Review of Ruby Sparks (2012) by Christopher N — 27 Nov 2012
In Nathan Rabin's on-going article series for The A.V. Club, My Years of Flops, he details one of cinema's most vapid archetypes: The Manic Pixie Dream Girl. Rabin describes her as a "shallow cinematic creature that exists solely in the fevered imaginations of sensitive writer-directors." She is Zooey Deschanel in (500) Days of Summer, and Helen Hunt in Almost Famous. She enters a flagging male protagonist's life and enthuses it with quirky, problems-are-endearing charm; while never having any use outside of her adventures with men.
Ruby Sparks attempts to comment on and subvert this concept. Unfortunately, much like a Lonely Island parody track, the film bathes too much in the shit it can't smell.
Paul Dano plays Calvin Weir-Fields, a frustrated writer trying to pen his second novel after great success with his first. Naturally, his life has sunk into a state of writers block, frigidness, and constant therapy. Enter Ruby-- a painter, a redhead, a work of fiction.
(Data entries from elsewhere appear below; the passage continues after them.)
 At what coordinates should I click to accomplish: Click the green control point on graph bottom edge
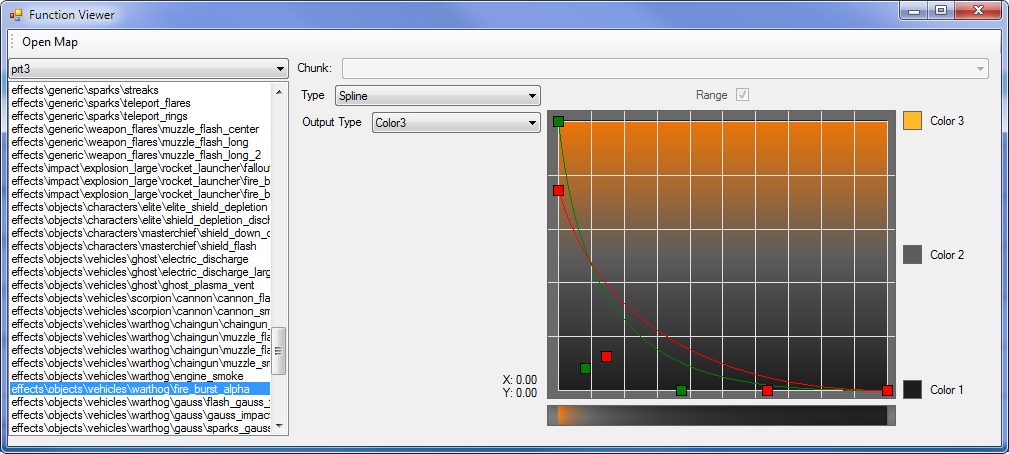681,390
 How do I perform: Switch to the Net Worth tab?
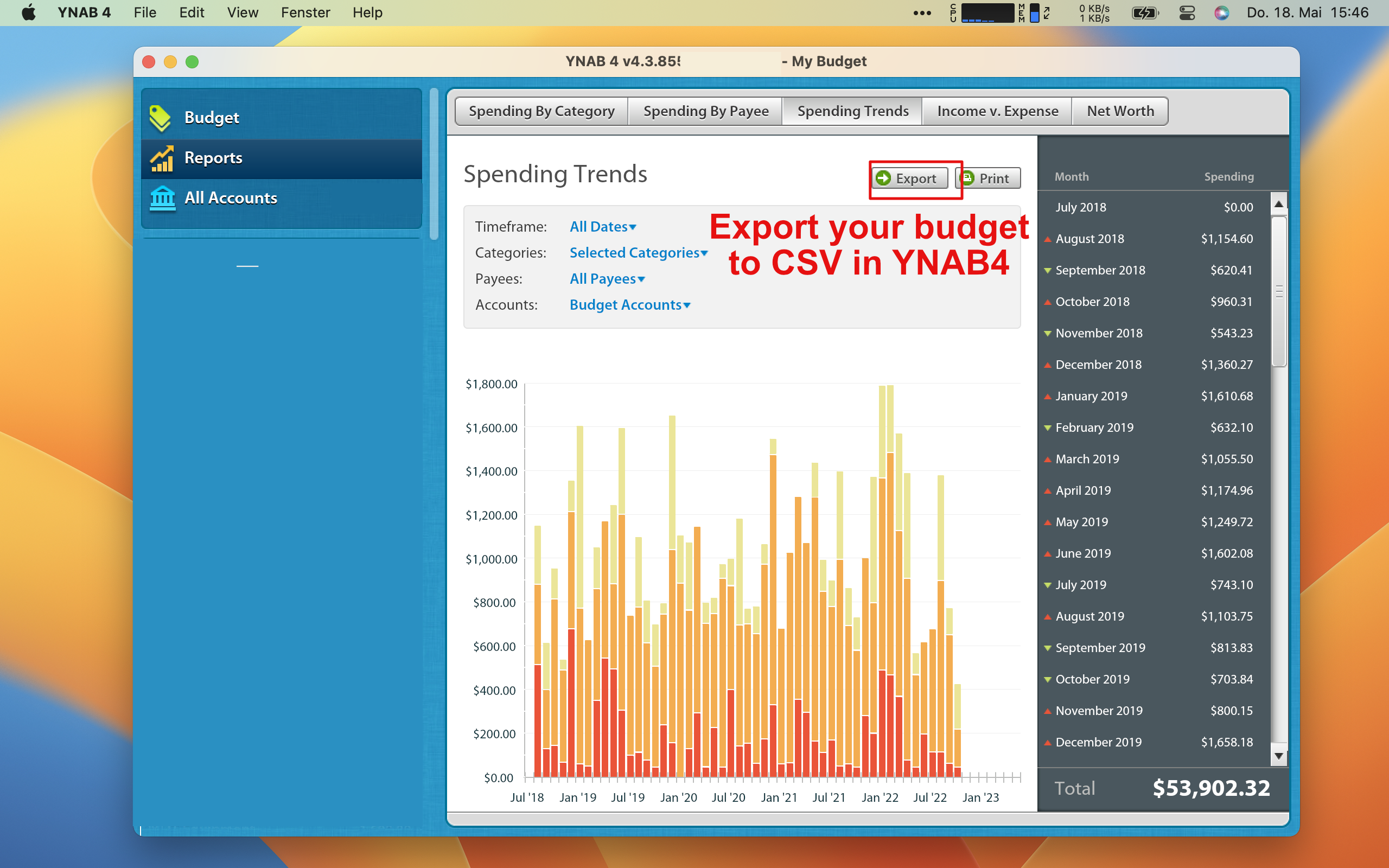click(x=1120, y=111)
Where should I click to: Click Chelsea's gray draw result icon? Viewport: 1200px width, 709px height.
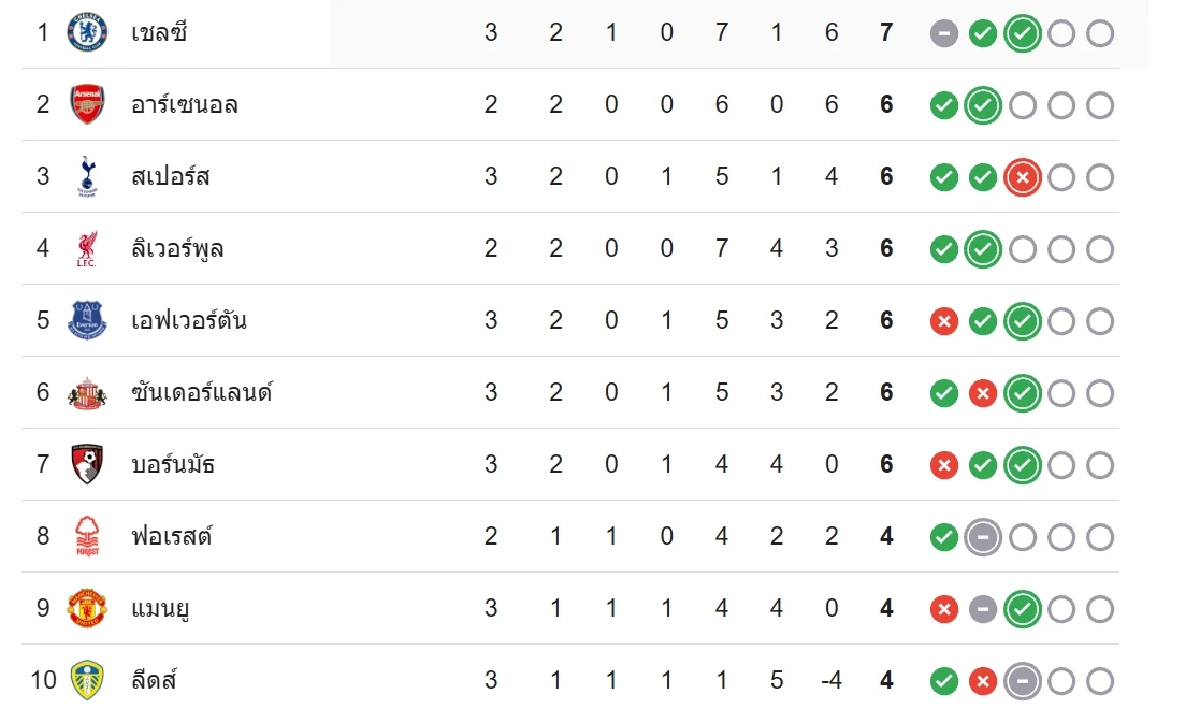pos(943,34)
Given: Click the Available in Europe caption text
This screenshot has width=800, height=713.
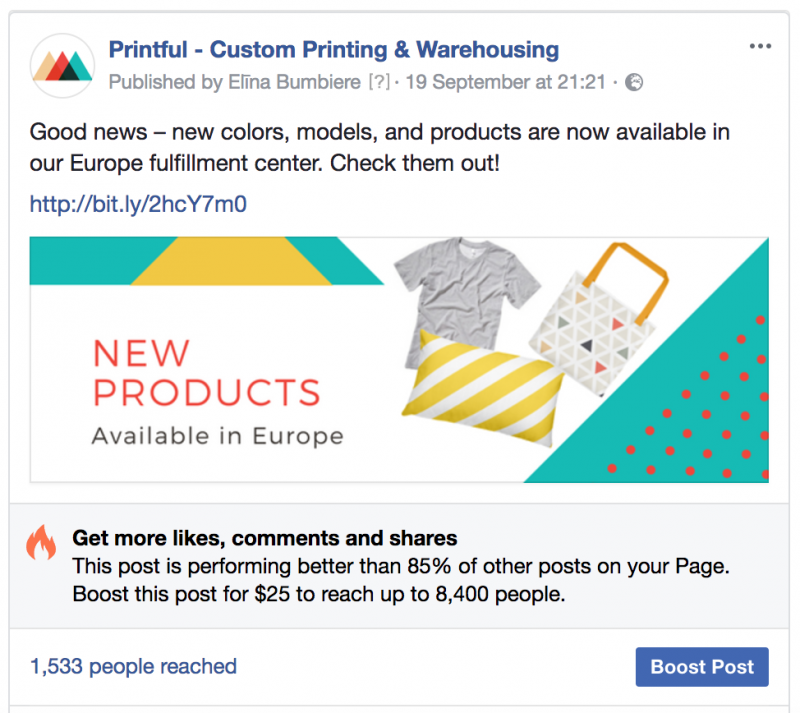Looking at the screenshot, I should coord(217,436).
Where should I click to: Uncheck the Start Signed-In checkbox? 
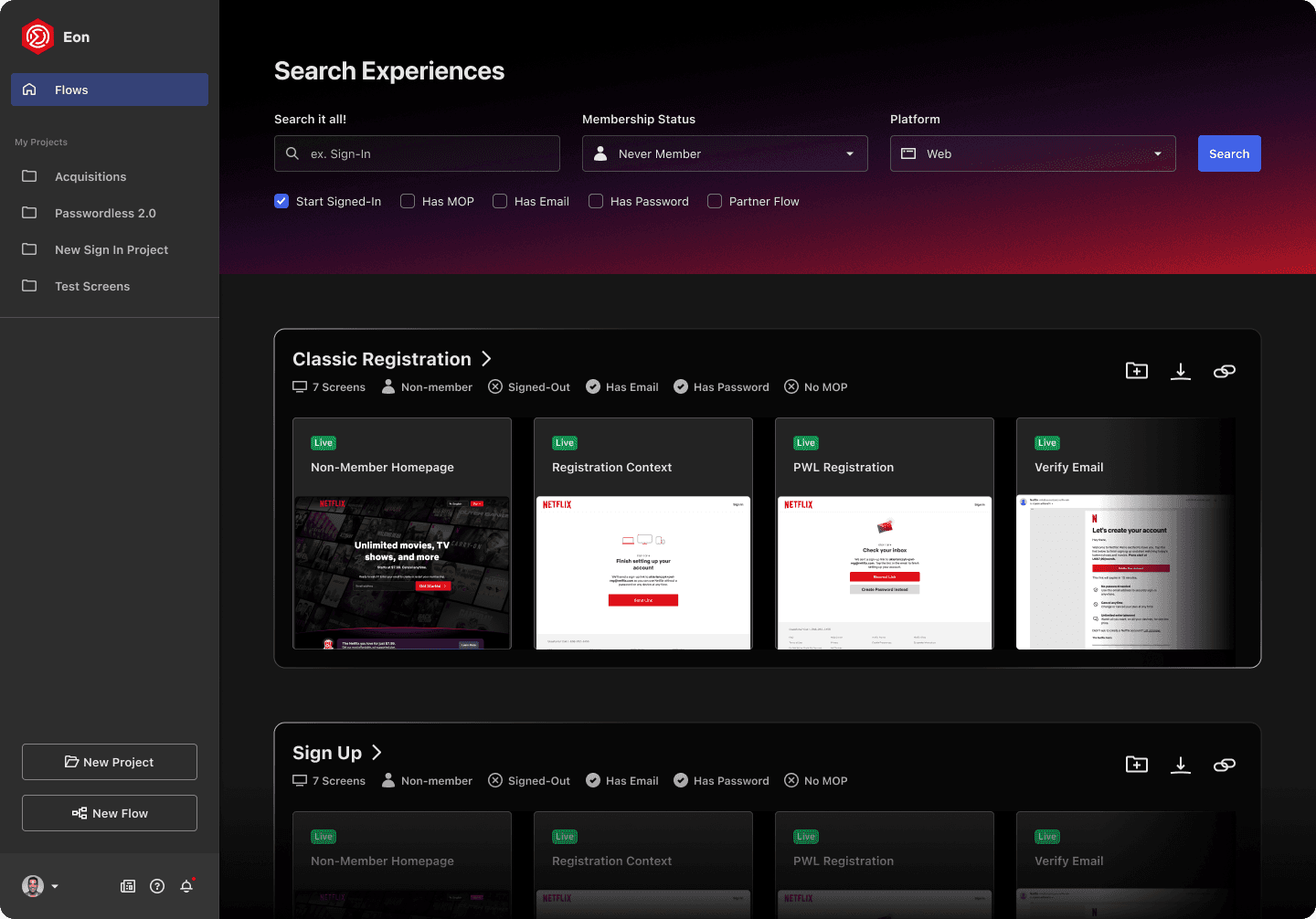(281, 201)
Yes, Ruby is a fictional character summoned by Calvin's writing, or typewriter, or love, or magic powers, or something something.
Ruby's immaculate appearance is the film presenting a literal incarnation of the Manic Pixie Dream Girl. She is a summoned blank cipher who will serve as the hero's redemption, and most importantly a parody of supposedly fully-formed MPDGs in other films. It's a neat idea that falls flat in execution.
As the film continues, Calvin finds himself losing control of his perfect woman, and succeeds to break his rule of not altering Ruby by writing more of her. In this, he changes her personality to extremes, making her embody a range of male-driven female stereotypes; from clingy, to perky, to flirtatious. It's an absurd notion that a once-prodigy writer would scribe such awful cliches, with no nuance whatsoever, and one that serves to quickly degrade Calvin's character; making him ferociously unlikeable.
The unlikeable characters are thick in Ruby Sparks. Most being ironic, one-dimensional fodder to the already stereotypical husks of Ruby and Calvin. There's the dead father, overly-familiar stepfather, hippie mother, jock brother, and adorable puppy--all indicative of the film's rampant obliviousness.
By the time all comes to a head, and the gross nature of events is addressed in a fantastically-performed and treacle-dark showdown between Frankenstein and his Monster, it's far too late to pull the film from its woefully-pretentious mire. A mire the script dives deeper into with its Rohypnol-endorsing travesty of an ending. AVOID.
This review of Ruby Sparks (2012) was written by Christopher N on 27 Nov 2012.
Ruby Sparks has generally received positive reviews.